But seriously, Plato’s idea was that mathematics, religion, art, music and philosophy were indispensible parts of a unity, corresponding to the fact that the individual organs in a man’s body are indispensible parts of no more than one whole man.
School today is taught as if a man’s limbs needed a separate classroom, his heart another and his brain yet another.
Going backwards seems to be a necessary stage in the acquirement of individual enlightenment – I hope we get through it soon…
For maximum efficacy, brainwashing must start when the subject is young…
OF COURSE religion has a place in the schools of any republic!

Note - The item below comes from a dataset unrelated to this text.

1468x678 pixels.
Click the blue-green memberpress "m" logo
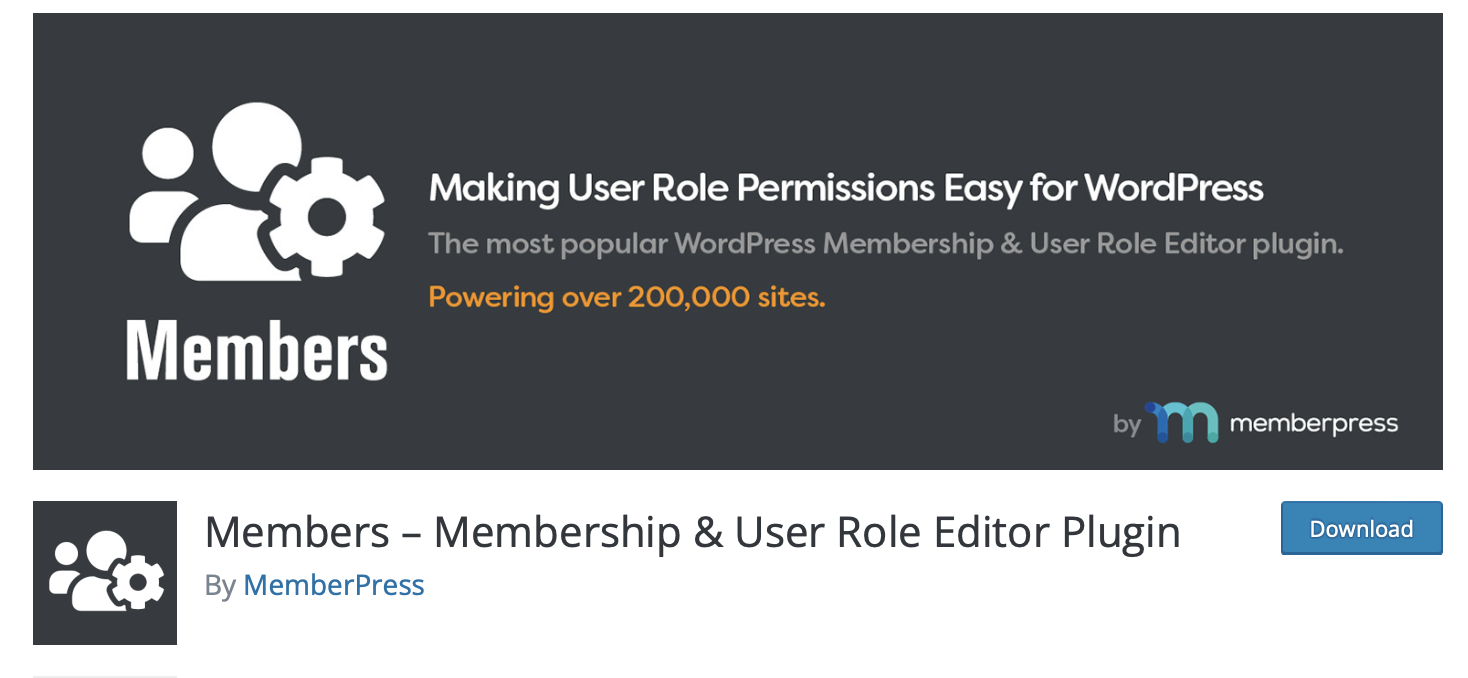pos(1181,423)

It’s amazing to me that people these days still create the dichotomy between missionizing inculcation and elimination as the only options in religious education. Of course schools should address religion; concern for ultimate meaning is the basis of societies the world over! The solution is in religious studies, ie comparative religion, understanding the basic practices, principles, and worldview of others provides a deep grounding opportunity for one’s own worldview and communal religion. That’s not “multiculturalism”, it’s just good sense.
The laicisme of France only seeks to create Rouseauian robots, cogs for the state. Better to educate children as free citizens, grounded in understanding!
Religion has no place in the school of republic. In France religion is not taught in school.
If you already believe something, why waste valuable time learning something different. Maths teaching could be similarly rationalised by asking children whether they believe in the Platonic reality of numbers – and then just teaching them either pure or applied maths in accordance with their belief system.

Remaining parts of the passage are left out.